» DATA LISTING:
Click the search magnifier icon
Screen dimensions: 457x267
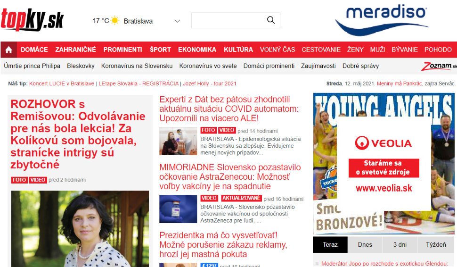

==

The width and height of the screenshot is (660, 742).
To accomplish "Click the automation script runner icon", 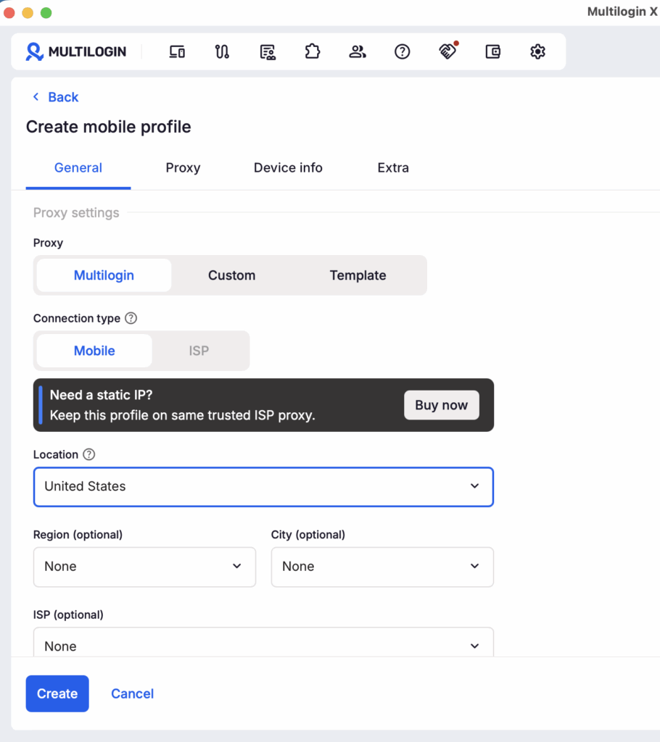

...

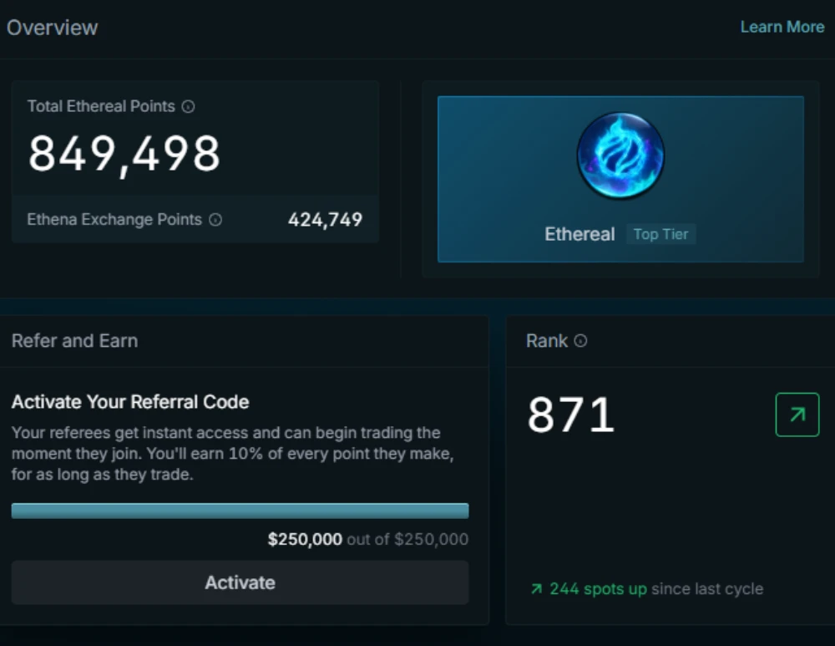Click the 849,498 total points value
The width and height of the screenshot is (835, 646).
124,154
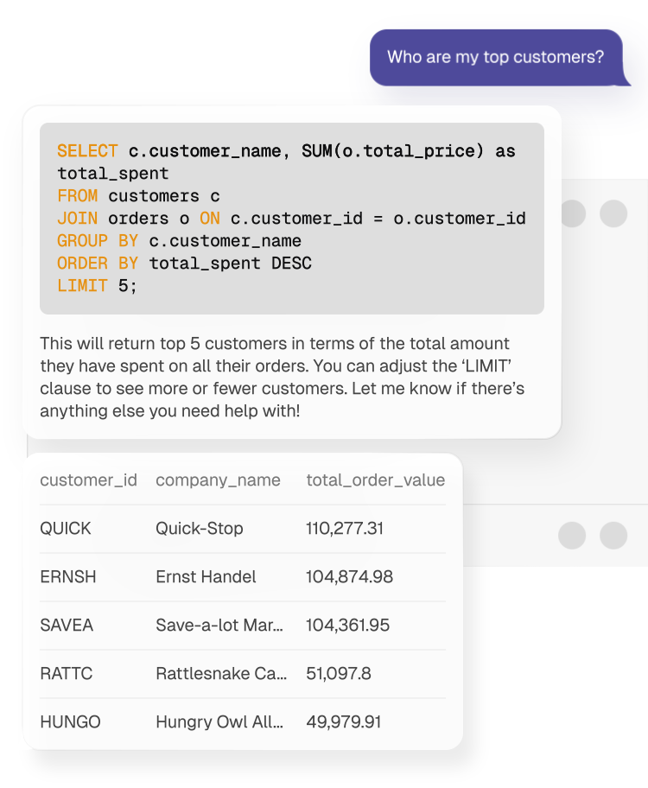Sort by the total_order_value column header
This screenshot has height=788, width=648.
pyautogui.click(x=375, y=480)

» REQUIREMENT:
Print the stretch of the listing from the line containing "Click the 849,498 total points value" through the line containing "pyautogui.click(x=375, y=480)", reproducing each line exactly and leaving out the pictures.

» CORRECT RESPONSE:
Click the 849,498 total points value
The width and height of the screenshot is (835, 646).
124,154
Sort by the total_order_value column header
This screenshot has height=788, width=648.
pyautogui.click(x=375, y=480)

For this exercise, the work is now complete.